RICHMAND, Virginia (WRIC) – A busy program of the day was passed by the General Assembly before the critical time, but in a divided government some of these successes are likely to be short-lived.
Tuesday was the middle of the 2022 session. It was the last day that lawmakers passed bills from their chambers before they moved to the other side of the State Capitol for consideration.
Here are some bills that need to be closely monitored:
Gov. Yangkin’s tax reform program was passed Tuesday by the Republican-controlled House of Delegates, but many components have already been rejected in the Senate, where Democrats still have a majority.
Bills on food tax cuts have received bipartisan support in both chambers, but there are some key differences that need to be addressed. Like now House version would abolish the entire tax, including the one percent local component, while Senate proposal would abolish only the state part.
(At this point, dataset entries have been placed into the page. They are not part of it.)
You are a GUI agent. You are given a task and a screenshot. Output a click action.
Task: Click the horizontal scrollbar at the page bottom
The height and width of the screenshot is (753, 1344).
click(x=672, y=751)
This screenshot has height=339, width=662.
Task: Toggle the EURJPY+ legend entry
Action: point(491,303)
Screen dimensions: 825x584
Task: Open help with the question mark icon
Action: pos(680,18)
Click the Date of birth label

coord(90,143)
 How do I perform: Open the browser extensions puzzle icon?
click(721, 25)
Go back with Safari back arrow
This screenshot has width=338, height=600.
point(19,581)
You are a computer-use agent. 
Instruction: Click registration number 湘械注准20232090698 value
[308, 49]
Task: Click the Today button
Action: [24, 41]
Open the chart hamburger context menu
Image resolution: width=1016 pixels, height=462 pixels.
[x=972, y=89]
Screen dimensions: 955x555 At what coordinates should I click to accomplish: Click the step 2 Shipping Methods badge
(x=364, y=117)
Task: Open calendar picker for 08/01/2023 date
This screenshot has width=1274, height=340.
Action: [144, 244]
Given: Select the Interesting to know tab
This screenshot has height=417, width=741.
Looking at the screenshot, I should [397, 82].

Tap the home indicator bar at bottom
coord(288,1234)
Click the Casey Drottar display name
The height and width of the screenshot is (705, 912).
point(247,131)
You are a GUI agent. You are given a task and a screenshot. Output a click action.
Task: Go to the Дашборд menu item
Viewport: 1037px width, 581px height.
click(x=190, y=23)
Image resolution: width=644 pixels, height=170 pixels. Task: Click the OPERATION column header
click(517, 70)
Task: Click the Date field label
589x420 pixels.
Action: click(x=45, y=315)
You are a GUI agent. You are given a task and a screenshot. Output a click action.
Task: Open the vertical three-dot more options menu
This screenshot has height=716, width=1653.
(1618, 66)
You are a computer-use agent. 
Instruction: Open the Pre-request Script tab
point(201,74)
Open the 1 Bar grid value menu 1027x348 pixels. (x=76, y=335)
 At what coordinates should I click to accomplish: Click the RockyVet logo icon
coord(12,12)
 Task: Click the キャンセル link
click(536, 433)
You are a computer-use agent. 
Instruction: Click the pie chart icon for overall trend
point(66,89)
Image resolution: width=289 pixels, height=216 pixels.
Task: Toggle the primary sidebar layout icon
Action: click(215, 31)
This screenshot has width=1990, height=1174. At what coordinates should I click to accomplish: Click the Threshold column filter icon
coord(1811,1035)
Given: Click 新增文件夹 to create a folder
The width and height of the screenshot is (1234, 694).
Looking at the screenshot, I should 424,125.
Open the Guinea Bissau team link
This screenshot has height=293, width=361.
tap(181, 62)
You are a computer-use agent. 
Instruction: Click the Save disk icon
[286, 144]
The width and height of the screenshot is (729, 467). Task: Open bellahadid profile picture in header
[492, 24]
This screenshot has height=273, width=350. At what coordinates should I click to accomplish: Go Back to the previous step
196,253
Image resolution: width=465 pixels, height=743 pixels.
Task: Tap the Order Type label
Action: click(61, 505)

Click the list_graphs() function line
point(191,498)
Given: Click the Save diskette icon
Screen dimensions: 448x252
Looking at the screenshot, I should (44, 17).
The push for a one-time tax return to Virginia residents has also received approval from both sides. The Offer home will give $ 300 to individuals and up to $ 600 for married individuals filing a joint tax return for 2021 taxable years. The Senate abstained on setting the amount until later in the budget process.
Legislation that would provide tax breaks on part of military aid almost received unanimous support in both chambers.
On the other hand, accounts suspension of gas tax increases, requires a voter referendum for some local property tax increases and doubling the standard deduction for the state income tax has already been killed in the Senate. A similar fate awaits them when they return from the House.
As for education, the bills seem to have an understanding inform parents about educational materials of a sexual nature and restore reporting requirements for some crimes committed at school. Both bills passed from the Senate with some support from the two parties.
The Senate rejected these bills aims to create new ways to approve statutory schools but a compromise on expanding “innovation lab schools” receives approval from both sides of the aisle. However, Democrats warned not to entertain a version of the laboratory school bill that was passed in the House of Delegates on Tuesday because it gives private business too much influence and doesn’t do enough to protect public school funding. Without a deal this push can also be short.
Republicans in the House of Representatives will also face a tough battle trying to push the scores outlaw training or training of “separating concepts” in schools as well legislation that sets stricter requirements for the hiring of school resources.
Governor Yangkin on Tuesday, amendments were made to the bill allows parents to waive school mask responsibilities. From March 1, 2022, local residents will have to abide by the law until the House of Delegates adopts the amendments, as expected, by now.
Sale of marijuana
Tuesday Senate passed the bill this will allow sales of recreational marijuana to begin on September 15, 2022, but only through certain medical cannabis suppliers and cannabis processors. Later, the market will expand to other businesses that may open in 2024 after the creation of a new government agency. Only those aged 21 and over could legally purchase these products.
This comes after the General Assembly legalized limited adult ownership and home cultivation in 2021.
Republicans in the House of Representatives have not passed their own version of the law that allows retail sales, but they have promised to make significant changes if the Senate bill crosses. If lawmakers fail to reach a consensus, efforts could fail and delay sales indefinitely.
Another bill aims to stop the spread of Delta-8, Cannabis compounds are increasingly found in stores, changing the definition of marijuana. It also prohibits the production and sale of marijuana in human, animal, vehicle or fruit form so as not to attract children.
The most controversial abortion bill of the 2022 session died after that Republicans in the House of Representatives have decided not to act on it. This would prohibit most abortions after 20 weeks of pregnancy, if some claim that the fetus may feel pain.
However, on Tuesday the Chamber adopted two other proposals. This will require written informed consent and “a complete, reasonable, and understandable medical explanation of the nature, benefits, risks, and alternatives of the proposed procedures”.
Another bill provides for punishment for serious crimes for health professionals who do not take life-saving measures in the rare event that a child is born alive while attempting an abortion.
Both bills will have difficulty with commissioning and passing to the Senate, where at least one Democrat advocating for life can support them.
The House passed bills the Marcus Alert alert system for mental health emergencies is optional for settlements and environments new requirements for civilian oversight bodies. Republicans want it too lift the recent ban on uninterrupted warrants and a law prohibiting police from receiving certain military equipment.
On the Senate side, lawmakers voted to expand the oversight of Virginia Police Department, enabling them to use facial recognition databases to identify all those involved in “a specific criminal incident or a specific welfare situation”.